** Records follows **

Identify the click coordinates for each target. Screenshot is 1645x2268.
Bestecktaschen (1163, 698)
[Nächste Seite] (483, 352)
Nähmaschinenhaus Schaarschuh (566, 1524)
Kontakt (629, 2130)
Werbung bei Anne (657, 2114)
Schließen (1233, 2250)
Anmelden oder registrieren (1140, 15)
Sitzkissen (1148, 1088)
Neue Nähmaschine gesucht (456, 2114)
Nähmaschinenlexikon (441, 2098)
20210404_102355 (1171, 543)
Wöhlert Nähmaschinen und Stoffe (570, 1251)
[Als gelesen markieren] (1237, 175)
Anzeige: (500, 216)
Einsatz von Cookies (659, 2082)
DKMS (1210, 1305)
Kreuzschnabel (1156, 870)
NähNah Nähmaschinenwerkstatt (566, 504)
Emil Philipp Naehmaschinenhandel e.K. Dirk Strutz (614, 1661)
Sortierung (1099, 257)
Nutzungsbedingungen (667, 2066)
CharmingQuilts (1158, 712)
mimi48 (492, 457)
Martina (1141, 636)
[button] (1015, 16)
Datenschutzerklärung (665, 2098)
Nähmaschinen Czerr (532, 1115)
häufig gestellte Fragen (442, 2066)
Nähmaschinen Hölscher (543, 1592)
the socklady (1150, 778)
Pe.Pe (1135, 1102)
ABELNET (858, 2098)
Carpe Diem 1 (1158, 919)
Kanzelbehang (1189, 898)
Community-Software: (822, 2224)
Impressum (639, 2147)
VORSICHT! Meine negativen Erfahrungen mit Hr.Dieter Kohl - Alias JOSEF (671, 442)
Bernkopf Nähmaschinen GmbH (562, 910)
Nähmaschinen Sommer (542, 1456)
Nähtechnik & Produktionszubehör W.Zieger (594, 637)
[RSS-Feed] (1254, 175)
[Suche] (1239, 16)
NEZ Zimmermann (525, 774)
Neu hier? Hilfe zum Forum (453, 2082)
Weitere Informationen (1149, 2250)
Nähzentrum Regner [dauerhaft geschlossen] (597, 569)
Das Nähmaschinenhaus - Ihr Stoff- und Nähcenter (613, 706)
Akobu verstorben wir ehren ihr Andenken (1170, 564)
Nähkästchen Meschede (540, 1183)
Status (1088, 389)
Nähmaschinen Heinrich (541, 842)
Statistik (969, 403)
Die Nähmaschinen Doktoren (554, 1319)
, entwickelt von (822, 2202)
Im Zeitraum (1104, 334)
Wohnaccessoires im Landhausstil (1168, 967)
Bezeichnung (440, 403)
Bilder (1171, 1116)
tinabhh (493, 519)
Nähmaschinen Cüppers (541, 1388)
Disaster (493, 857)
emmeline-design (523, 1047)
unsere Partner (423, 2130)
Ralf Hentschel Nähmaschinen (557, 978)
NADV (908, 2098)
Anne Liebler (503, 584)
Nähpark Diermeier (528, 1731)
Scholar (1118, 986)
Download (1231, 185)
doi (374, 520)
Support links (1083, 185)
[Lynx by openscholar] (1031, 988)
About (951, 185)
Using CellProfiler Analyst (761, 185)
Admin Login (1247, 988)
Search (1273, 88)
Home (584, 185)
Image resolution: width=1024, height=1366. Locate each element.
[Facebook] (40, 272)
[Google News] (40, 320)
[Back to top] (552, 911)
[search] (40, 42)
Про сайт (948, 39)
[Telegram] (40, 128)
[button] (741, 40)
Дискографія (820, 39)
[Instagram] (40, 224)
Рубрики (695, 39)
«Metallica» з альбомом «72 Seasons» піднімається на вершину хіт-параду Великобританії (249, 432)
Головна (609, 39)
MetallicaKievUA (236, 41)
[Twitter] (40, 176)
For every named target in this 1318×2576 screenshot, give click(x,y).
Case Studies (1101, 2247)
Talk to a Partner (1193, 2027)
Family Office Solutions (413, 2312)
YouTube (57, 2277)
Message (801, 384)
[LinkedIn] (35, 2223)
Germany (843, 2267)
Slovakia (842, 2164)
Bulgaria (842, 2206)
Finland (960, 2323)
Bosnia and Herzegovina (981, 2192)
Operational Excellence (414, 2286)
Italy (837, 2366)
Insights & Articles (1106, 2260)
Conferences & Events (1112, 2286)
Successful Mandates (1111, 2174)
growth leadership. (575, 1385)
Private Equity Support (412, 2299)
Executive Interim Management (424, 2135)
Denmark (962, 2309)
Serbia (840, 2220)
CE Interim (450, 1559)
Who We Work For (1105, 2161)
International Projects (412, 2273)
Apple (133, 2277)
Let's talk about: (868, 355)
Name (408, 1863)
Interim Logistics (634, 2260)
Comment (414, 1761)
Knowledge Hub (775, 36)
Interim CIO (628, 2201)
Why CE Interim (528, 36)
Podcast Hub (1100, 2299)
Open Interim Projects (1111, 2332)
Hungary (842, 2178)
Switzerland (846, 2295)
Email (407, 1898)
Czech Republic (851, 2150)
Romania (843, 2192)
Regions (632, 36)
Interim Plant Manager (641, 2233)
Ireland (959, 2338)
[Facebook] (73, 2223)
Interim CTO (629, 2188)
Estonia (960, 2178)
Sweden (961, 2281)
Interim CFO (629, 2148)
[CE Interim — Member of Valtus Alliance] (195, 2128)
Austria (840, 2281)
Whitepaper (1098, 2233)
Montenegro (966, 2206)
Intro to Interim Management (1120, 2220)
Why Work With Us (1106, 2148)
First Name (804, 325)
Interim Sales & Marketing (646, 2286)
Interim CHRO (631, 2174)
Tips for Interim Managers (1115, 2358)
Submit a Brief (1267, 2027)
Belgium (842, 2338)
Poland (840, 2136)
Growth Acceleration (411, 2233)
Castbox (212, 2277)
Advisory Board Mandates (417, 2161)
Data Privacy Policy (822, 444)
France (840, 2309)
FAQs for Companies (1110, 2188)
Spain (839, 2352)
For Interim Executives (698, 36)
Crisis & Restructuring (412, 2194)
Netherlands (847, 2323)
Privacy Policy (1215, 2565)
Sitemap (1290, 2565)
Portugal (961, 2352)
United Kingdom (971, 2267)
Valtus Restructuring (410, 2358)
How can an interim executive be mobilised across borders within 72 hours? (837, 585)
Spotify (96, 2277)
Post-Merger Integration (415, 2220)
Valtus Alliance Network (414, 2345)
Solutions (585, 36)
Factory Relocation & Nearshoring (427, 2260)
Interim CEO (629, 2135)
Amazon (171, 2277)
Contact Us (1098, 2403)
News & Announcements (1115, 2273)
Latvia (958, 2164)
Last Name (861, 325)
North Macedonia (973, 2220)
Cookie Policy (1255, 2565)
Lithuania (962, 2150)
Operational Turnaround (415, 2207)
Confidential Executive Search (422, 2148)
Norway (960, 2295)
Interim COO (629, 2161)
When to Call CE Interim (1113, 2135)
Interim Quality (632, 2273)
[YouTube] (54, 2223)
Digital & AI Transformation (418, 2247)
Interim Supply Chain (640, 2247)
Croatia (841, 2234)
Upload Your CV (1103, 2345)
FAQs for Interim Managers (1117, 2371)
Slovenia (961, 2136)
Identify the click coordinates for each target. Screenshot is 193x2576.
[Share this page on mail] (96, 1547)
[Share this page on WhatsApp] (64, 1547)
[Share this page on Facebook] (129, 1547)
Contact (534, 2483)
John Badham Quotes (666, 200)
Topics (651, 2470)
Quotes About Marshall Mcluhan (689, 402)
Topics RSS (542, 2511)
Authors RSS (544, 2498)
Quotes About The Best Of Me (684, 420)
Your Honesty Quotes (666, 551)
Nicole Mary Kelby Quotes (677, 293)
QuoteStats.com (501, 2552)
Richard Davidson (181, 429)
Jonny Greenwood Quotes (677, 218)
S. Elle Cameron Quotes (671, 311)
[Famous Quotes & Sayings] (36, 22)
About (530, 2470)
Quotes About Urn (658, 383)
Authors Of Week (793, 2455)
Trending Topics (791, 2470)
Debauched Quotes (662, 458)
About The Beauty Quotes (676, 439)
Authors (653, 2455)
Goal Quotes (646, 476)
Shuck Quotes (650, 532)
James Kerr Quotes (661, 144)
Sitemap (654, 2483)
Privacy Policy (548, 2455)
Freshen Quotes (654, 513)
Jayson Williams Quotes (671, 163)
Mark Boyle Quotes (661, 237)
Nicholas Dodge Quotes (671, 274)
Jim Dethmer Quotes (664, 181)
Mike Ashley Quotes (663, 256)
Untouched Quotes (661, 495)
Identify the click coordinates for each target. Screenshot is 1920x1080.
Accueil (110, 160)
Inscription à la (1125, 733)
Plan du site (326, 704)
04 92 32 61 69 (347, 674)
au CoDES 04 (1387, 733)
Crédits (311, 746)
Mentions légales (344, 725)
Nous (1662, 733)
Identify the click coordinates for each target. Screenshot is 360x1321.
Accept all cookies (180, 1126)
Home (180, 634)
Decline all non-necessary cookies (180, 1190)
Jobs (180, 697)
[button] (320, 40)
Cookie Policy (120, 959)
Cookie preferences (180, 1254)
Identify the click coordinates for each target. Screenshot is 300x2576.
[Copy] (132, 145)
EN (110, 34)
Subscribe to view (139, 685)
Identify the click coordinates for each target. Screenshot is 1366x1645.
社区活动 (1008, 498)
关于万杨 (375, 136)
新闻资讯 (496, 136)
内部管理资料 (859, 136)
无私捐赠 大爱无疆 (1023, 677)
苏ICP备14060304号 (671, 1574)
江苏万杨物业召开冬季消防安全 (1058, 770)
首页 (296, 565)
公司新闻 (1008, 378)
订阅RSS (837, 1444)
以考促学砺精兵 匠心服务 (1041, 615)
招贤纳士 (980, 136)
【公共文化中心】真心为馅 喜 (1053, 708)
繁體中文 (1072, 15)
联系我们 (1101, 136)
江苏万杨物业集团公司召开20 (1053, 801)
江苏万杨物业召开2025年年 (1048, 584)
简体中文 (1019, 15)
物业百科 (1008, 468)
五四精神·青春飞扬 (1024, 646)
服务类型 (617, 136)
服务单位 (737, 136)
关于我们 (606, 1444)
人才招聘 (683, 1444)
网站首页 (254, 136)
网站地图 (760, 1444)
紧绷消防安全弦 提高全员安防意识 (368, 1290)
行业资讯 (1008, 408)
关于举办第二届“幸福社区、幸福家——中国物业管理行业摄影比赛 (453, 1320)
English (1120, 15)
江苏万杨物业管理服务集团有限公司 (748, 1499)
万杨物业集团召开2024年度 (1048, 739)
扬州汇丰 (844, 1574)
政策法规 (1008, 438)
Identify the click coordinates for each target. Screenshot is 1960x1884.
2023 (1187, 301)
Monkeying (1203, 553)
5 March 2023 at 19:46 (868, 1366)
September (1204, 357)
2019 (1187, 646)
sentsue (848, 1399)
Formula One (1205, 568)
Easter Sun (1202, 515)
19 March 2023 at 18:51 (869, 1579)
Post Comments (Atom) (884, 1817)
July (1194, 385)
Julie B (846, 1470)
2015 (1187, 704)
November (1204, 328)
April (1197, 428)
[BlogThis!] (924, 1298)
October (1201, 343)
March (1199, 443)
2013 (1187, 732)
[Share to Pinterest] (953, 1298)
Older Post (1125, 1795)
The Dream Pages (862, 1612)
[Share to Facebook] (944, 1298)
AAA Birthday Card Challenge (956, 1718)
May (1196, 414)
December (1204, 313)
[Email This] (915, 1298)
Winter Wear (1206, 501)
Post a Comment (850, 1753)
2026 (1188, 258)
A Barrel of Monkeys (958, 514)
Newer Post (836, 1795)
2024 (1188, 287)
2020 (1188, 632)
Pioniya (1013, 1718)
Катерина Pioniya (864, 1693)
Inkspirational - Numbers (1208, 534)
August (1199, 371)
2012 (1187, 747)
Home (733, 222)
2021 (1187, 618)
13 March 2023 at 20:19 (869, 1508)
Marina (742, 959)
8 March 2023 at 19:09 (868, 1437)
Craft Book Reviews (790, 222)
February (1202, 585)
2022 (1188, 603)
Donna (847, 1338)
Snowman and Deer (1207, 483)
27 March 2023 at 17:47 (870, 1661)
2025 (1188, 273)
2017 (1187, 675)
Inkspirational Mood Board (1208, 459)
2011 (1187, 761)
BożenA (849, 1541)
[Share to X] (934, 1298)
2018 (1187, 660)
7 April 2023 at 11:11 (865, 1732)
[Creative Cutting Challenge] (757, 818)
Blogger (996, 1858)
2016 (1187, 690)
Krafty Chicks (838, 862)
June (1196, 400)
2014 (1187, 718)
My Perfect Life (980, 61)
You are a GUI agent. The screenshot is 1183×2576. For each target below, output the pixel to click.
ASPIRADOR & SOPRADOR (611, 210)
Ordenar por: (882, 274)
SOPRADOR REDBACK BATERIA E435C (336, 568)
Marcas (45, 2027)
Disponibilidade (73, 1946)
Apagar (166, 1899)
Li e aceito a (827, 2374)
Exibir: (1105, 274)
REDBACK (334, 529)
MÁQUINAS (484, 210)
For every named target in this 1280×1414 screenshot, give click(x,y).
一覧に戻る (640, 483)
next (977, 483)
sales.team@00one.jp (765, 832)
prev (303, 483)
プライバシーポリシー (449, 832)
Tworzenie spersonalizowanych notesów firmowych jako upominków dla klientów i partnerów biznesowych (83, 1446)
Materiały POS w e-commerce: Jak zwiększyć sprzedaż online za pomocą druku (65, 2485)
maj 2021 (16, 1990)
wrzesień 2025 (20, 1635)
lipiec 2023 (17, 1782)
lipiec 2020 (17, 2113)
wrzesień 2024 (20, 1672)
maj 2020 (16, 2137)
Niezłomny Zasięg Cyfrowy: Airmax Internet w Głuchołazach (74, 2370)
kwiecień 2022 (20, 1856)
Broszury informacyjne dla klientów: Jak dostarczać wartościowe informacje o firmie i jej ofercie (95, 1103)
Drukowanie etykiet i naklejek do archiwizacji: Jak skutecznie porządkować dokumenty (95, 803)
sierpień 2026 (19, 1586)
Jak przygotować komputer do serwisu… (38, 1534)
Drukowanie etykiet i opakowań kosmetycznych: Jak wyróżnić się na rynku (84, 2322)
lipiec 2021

** End of Records **

Task prompt - Scan the entries above for the word "klientów". Report the lines that hold it.

Final answer -
Tworzenie spersonalizowanych notesów firmowych jako upominków dla klientów i partnerów biznesowych (83, 1446)
Broszury informacyjne dla klientów: Jak dostarczać wartościowe informacje o firmie i jej ofercie (95, 1103)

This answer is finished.